Pick out each line in the entries below that contains the string "dimensions", and copy those lines. Matching is case-sensitive.
[Start of Provided records]
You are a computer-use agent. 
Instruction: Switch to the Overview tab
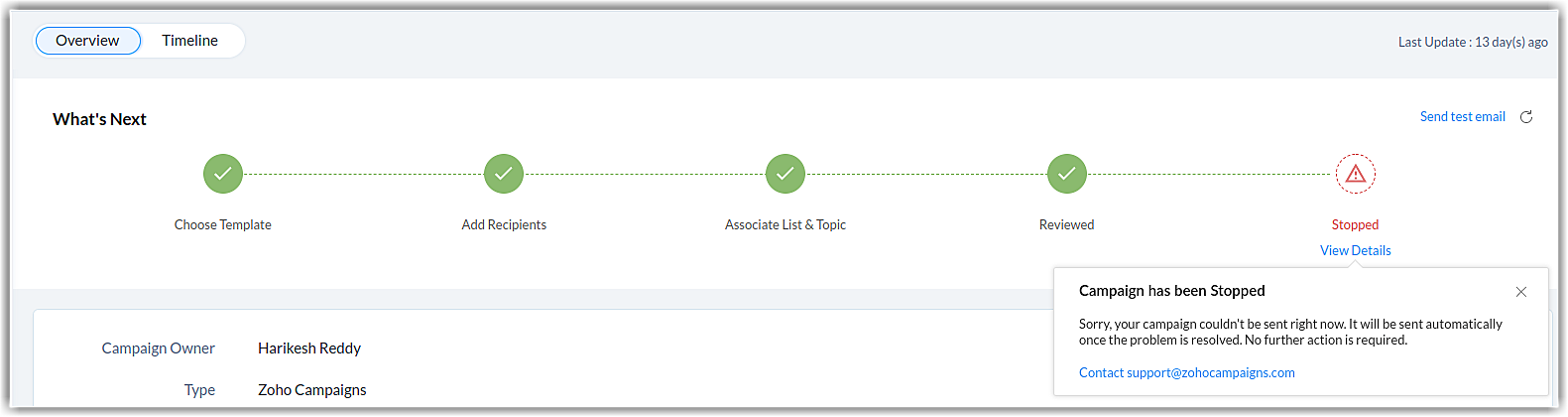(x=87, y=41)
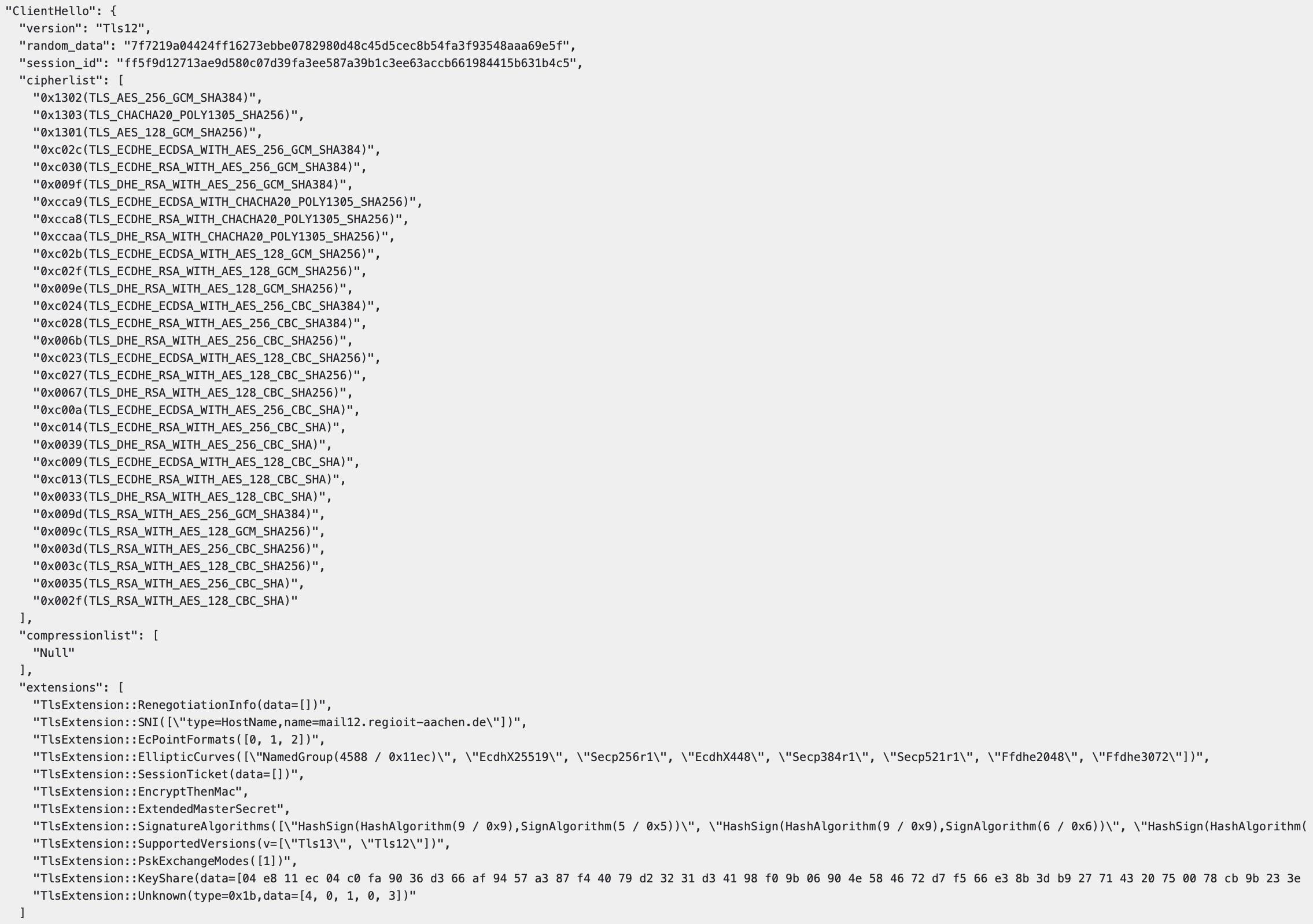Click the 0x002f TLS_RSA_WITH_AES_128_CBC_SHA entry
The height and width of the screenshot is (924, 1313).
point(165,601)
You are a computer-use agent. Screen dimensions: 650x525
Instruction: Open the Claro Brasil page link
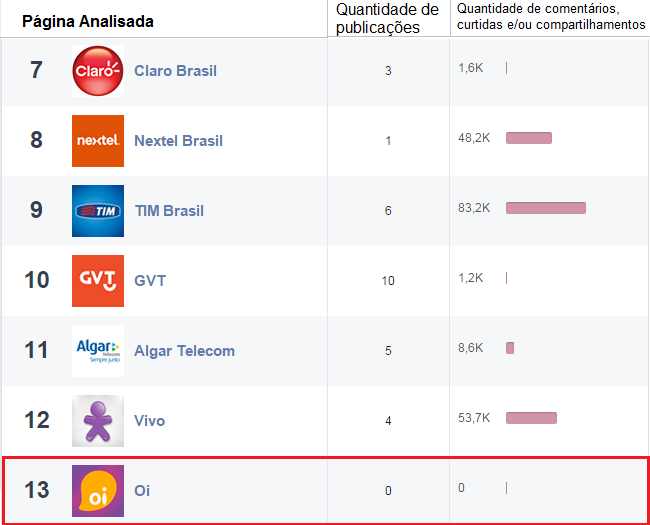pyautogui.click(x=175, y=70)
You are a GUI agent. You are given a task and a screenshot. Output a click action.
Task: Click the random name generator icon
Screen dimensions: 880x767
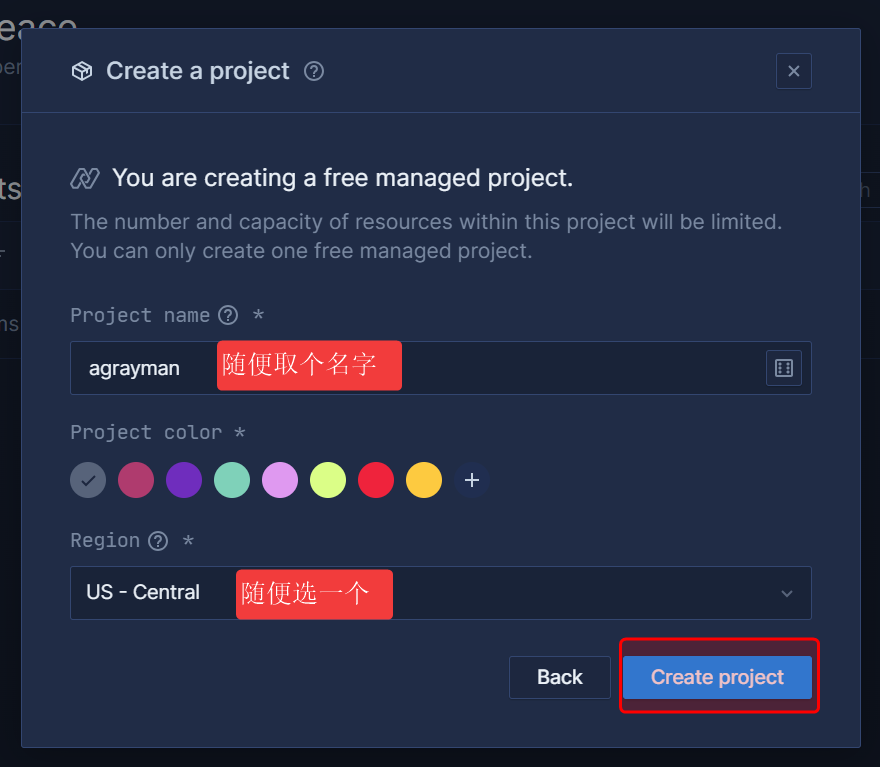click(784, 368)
[End of Provided records]
[Start of Provided records]
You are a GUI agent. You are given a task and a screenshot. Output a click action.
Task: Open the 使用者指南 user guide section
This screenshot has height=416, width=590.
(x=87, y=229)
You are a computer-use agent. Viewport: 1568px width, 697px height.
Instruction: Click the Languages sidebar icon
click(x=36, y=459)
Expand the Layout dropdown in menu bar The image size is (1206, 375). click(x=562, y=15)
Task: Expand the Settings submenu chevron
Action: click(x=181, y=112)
[End of Provided records]
§ **Exercise answer**:
You are a computer-use agent. Screen dimensions: 650x525
Screen dimensions: 880x767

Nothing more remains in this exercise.